* **Data**:
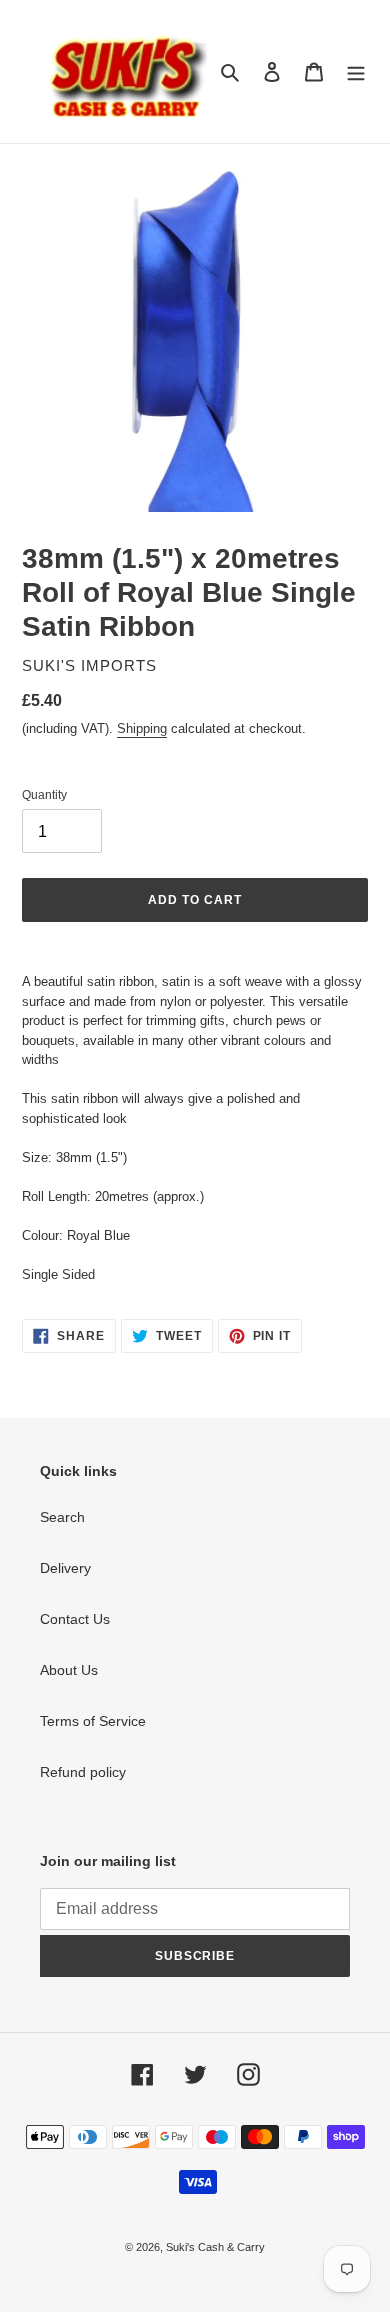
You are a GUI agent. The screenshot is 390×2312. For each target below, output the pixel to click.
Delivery (65, 1568)
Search (62, 1517)
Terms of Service (93, 1721)
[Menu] (356, 71)
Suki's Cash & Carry (215, 2247)
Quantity (44, 795)
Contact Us (75, 1619)
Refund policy (83, 1772)
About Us (69, 1670)
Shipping (142, 728)
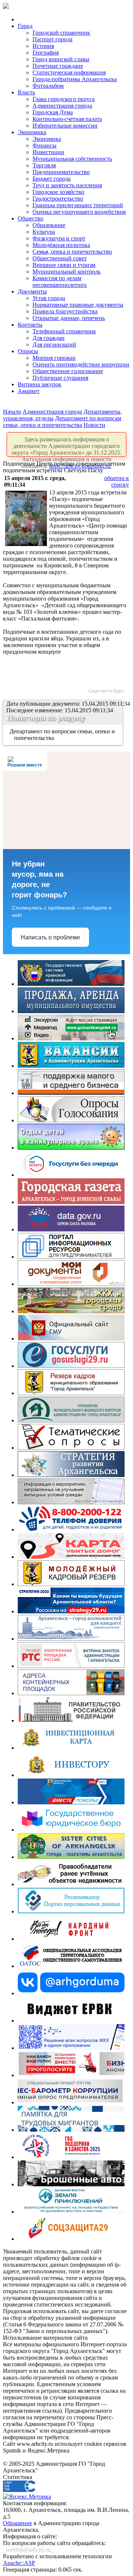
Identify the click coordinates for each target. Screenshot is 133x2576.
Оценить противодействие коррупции (81, 364)
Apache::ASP (19, 2563)
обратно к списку (116, 481)
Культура (44, 232)
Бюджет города (52, 178)
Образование (49, 225)
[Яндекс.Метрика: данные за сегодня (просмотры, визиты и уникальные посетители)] (27, 2496)
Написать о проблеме (50, 937)
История (43, 46)
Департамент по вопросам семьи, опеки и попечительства (62, 421)
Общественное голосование (68, 371)
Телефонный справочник (64, 331)
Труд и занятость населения (67, 185)
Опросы (28, 351)
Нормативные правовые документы (78, 305)
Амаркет (29, 391)
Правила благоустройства (65, 311)
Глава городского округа (64, 99)
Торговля (44, 165)
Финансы (45, 145)
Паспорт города (52, 39)
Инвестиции (48, 152)
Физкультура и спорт (59, 238)
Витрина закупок (39, 384)
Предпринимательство (61, 172)
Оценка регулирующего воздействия (79, 212)
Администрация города (62, 105)
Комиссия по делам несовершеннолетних (60, 281)
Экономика (32, 132)
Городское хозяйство (58, 192)
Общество (30, 218)
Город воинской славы (61, 59)
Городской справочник (61, 32)
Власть (26, 92)
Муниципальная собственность (72, 159)
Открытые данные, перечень (69, 318)
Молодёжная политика (61, 245)
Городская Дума (53, 112)
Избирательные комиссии (65, 125)
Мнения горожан (54, 358)
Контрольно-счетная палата (67, 119)
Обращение (17, 2523)
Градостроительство (58, 198)
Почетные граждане (58, 66)
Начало (12, 412)
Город (25, 26)
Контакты (30, 324)
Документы (32, 291)
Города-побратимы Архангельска (75, 79)
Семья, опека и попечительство (72, 251)
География (46, 52)
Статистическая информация (69, 72)
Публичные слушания (60, 378)
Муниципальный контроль (66, 271)
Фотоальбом (48, 86)
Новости (94, 425)
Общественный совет (60, 258)
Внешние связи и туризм (64, 265)
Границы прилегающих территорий (78, 205)
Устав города (49, 298)
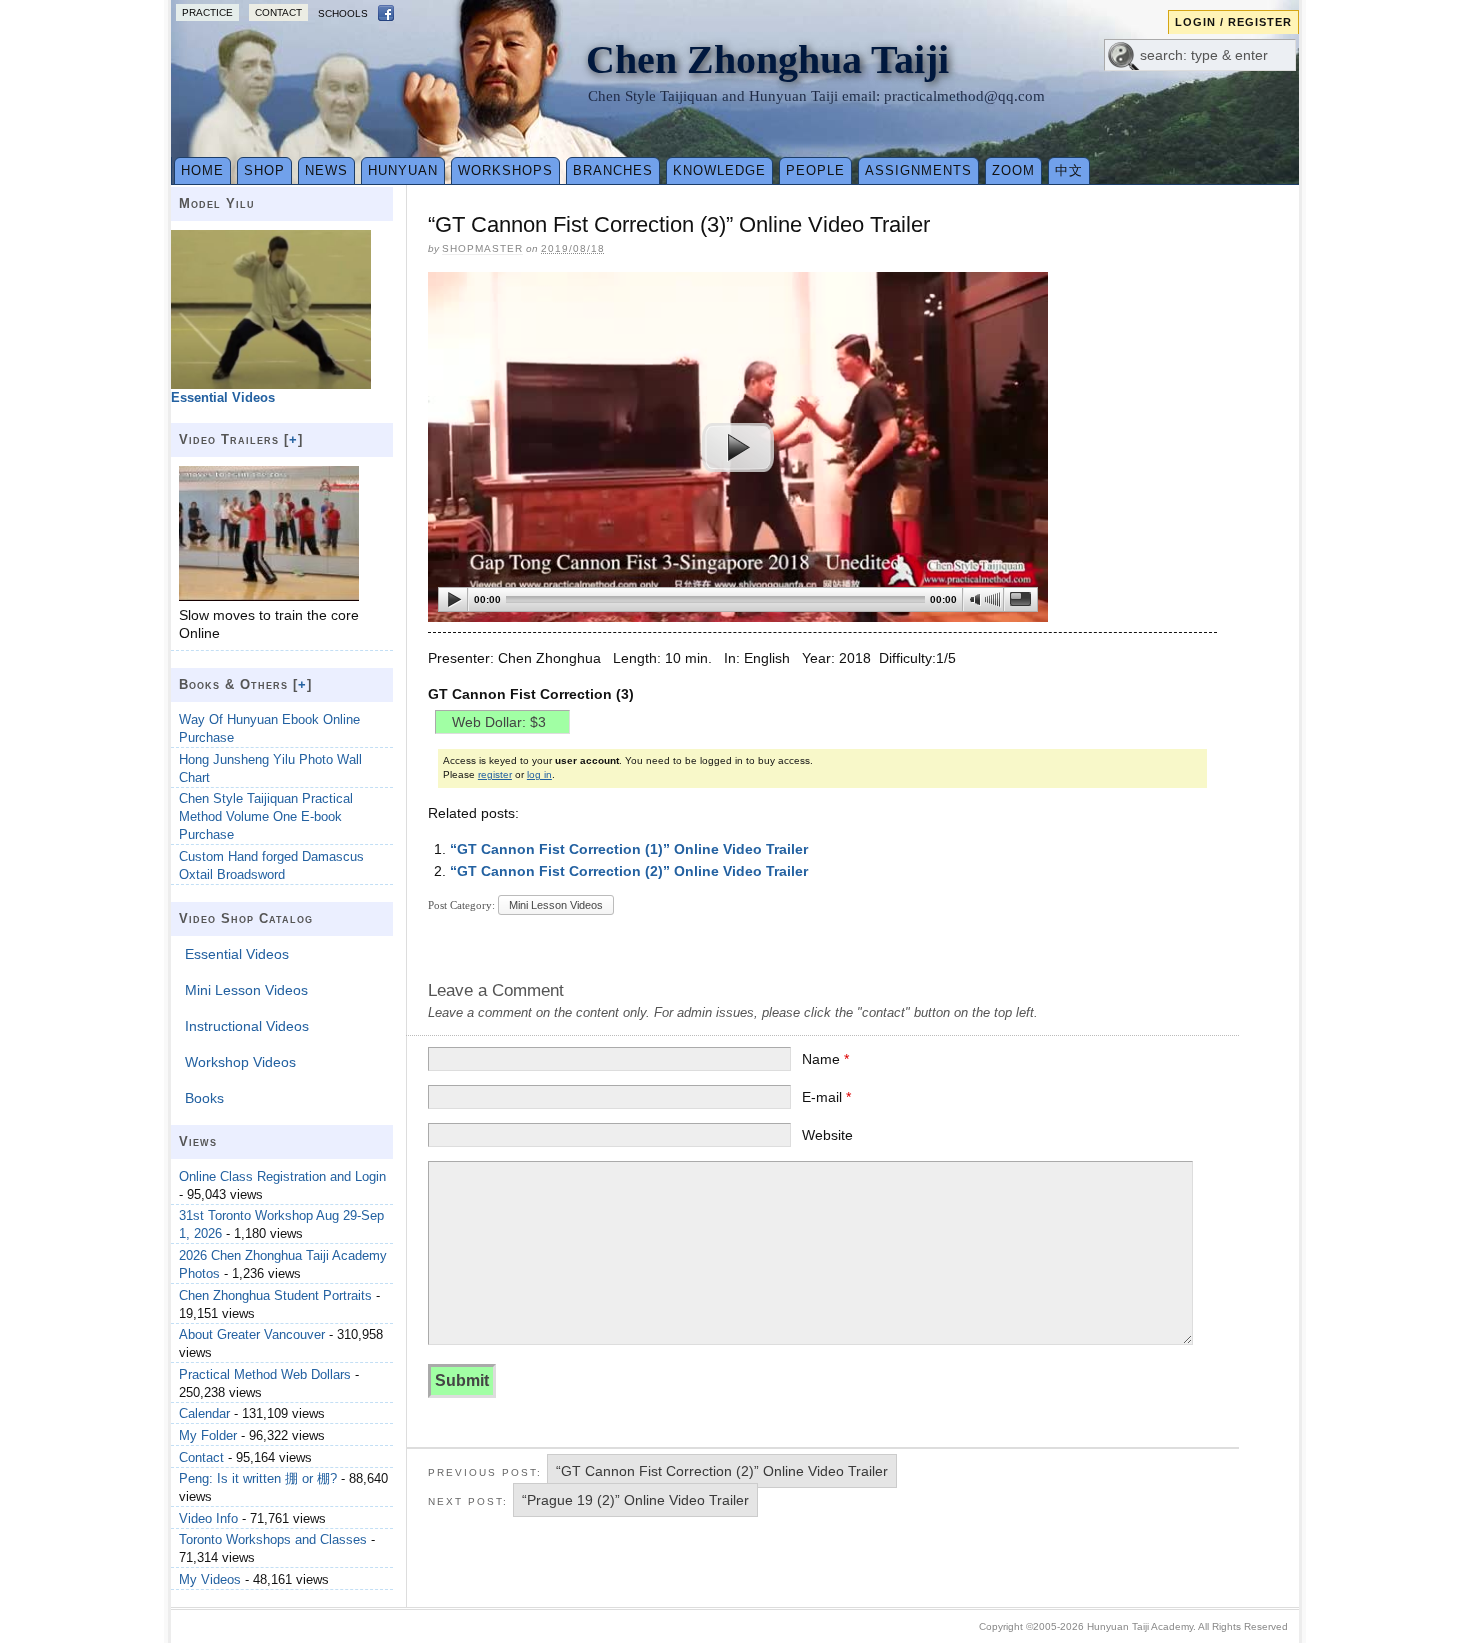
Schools (343, 13)
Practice (207, 12)
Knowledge (719, 170)
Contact (278, 12)
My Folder (208, 1435)
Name (825, 1059)
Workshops (505, 170)
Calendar (204, 1413)
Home (202, 170)
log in (539, 774)
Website (827, 1135)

* **Instructions for the task**:
Reproduce the material exactly; omit the pictures.

* **Final answer**:
You are a GUI agent. The screenshot is 390×2312. For each target below, output the pixel to click.
Delivery (65, 1568)
Search (62, 1517)
Terms of Service (93, 1721)
[Menu] (356, 71)
Suki's Cash & Carry (215, 2247)
Quantity (44, 795)
Contact Us (75, 1619)
Refund policy (83, 1772)
About Us (69, 1670)
Shipping (142, 728)
Identify the click coordinates for each target. Screenshot is 133x2576.
Оценить противодействие коррупции (81, 364)
Apache::ASP (19, 2563)
обратно к списку (116, 481)
Культура (44, 232)
Бюджет города (52, 178)
Образование (49, 225)
[Яндекс.Метрика: данные за сегодня (просмотры, визиты и уникальные посетители)] (27, 2496)
Написать о проблеме (50, 937)
История (43, 46)
Департамент по вопросам семьи, опеки и попечительства (62, 421)
Общественное голосование (68, 371)
Телефонный справочник (64, 331)
Труд и занятость населения (67, 185)
Опросы (28, 351)
Нормативные правовые документы (78, 305)
Амаркет (29, 391)
Правила благоустройства (65, 311)
Глава городского округа (64, 99)
Торговля (44, 165)
Финансы (45, 145)
Паспорт города (52, 39)
Инвестиции (48, 152)
Физкультура и спорт (59, 238)
Витрина закупок (39, 384)
Предпринимательство (61, 172)
Оценка регулирующего воздействия (79, 212)
Администрация города (62, 105)
Комиссия по делам несовершеннолетних (60, 281)
Экономика (32, 132)
Городское хозяйство (58, 192)
Общество (30, 218)
Город воинской славы (61, 59)
Городской справочник (61, 32)
Власть (26, 92)
Муниципальная собственность (72, 159)
Открытые данные, перечень (69, 318)
Молодёжная политика (61, 245)
Городская Дума (53, 112)
Избирательные комиссии (65, 125)
Мнения горожан (54, 358)
Контрольно-счетная палата (67, 119)
Обращение (17, 2523)
Градостроительство (58, 198)
Почетные граждане (58, 66)
Начало (12, 412)
Город (25, 26)
Контакты (30, 324)
Документы (32, 291)
Города-побратимы Архангельска (75, 79)
Семья, опека и попечительство (72, 251)
География (46, 52)
Статистическая информация (69, 72)
Публичные слушания (60, 378)
Муниципальный контроль (66, 271)
Фотоальбом (48, 86)
Новости (94, 425)
Общественный совет (60, 258)
Внешние связи и туризм (64, 265)
Границы прилегающих территорий (78, 205)
Устав города (49, 298)
Schools (343, 13)
Practice (207, 12)
Knowledge (719, 170)
Contact (278, 12)
My Folder (208, 1435)
Name (825, 1059)
Workshops (505, 170)
Calendar (204, 1413)
Home (202, 170)
log in (539, 774)
Website (827, 1135)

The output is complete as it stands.